We’ll first introduce the concept of software transactional memories, then explain what problem it tries to solve and then go through some toy examples in Haskell to learn about the API provided by the Control.Concurrent.STM library.

Introduction

What is Software Transactional Memory? According to [1]:

Software Transactional Memory (STM) is a concurrency control mechanism analogous to database transactions for controlling access to shared memory in concurrent computing. STM is strategy implemented in software, rather than as a hardware component.

It’s one of many alternatives to deal with shared memory among several concurrent threads in concurrent environments. We’ve discussed parallel and concurrent programming in a previous post. In that case, our choice for thread synchronization was using locks implemented with mutable variables.

The Problem

One problem with using locks to grant exclusive access to memory is that we need to careful with pitfalls like deadlocks. For example, consider the following function that implements transferring values between two variables by using locks:

import Control.Concurrent

transfer :: MVar Int -> MVar Int -> Int -> IO ()
transfer a b val = do
  valA <- takeMVar a
  valB <- takeMVar b
  putMVar a (valA - val)
  putMVar b (valB + val)

First, lets recap how MVars behave: an MVar either has a value or is empty. If a thread calls takeMVar() on an empty MVar, it blocks until another thread puts a value there. On the other hand, a thread blocks if it tries to putMVar() on a MVar that is not empty.

In our example, we’re basically acquiring a lock to the variables a and b, so no other thread can read/write to them while we’re performing our operations. After we’re done, we write the new values back to the variables, releasing the acquired locks.

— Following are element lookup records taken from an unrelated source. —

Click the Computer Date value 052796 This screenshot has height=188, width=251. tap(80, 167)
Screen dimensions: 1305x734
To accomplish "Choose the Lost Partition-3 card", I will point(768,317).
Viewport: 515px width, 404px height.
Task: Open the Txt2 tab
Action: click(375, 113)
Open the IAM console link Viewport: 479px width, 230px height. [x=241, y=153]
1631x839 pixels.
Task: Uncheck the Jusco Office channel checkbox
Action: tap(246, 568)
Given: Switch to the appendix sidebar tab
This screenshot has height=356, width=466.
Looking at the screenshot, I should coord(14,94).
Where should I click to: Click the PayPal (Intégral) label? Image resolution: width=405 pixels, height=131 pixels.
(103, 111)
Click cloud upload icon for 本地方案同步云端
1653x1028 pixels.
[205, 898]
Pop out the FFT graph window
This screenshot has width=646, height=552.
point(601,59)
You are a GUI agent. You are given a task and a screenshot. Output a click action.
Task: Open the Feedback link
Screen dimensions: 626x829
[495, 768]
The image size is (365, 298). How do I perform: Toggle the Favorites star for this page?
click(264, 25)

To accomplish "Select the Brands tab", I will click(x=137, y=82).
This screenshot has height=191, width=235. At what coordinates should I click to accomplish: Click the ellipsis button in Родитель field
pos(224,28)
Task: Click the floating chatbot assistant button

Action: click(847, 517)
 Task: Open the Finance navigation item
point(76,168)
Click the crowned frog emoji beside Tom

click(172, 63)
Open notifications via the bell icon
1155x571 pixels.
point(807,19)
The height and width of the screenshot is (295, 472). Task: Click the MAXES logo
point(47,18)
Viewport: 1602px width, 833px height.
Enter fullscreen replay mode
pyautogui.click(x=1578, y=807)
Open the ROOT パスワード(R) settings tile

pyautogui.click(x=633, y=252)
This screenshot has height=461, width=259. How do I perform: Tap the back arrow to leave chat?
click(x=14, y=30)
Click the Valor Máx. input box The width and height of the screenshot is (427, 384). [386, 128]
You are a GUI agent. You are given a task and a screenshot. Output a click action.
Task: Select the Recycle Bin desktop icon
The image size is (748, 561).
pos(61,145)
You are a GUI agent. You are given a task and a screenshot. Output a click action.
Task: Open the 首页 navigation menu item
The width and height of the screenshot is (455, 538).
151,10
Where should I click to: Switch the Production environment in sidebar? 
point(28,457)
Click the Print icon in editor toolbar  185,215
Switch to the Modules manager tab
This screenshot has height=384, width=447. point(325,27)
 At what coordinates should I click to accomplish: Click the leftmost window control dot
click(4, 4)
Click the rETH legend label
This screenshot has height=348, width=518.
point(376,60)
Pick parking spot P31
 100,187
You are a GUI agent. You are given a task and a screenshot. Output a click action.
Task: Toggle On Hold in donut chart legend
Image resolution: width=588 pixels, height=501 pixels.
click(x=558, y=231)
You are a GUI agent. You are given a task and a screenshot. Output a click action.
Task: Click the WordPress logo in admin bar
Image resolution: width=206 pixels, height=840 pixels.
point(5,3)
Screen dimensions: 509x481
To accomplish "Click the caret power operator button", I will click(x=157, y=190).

The problem here is the potential of a deadlock. Imagine a scenario in which two threads, T1 and T2, are calling transfer() at the same time, but T1 wants to transfer funds from a1 to a2 (calling transfer a1 a2) while T2 do the opposite (calling transfer a2 a1). It could happen that T1 acquires the lock to a1, but before it can acquire the lock to a2, T2 gets it. Now, T1 is blocked waiting for the lock to a2 and T2 waiting for a1, causing a deadlock. A proposed solution is to always acquire the locks in a consistent order. For example by assigning IDs to the variables and acquiring the locks ordered by IDs. In this case, both T1 and T2 would try to acquire a1 and then a2.

This issue might not be as obvious if we’re dealing with a complex real-world application, so we want models to prevent such cases. One such solution is using Software Transactional Memory (STM). In this model, the reading and writing to shared variables can be done atomically by using transactions, that is, either all operations succeed or none of them are executed (we rollback to the initial state).

The STM Library

We can draw some parallels between MVars and the STM library (I recommend reading this post for an introduction).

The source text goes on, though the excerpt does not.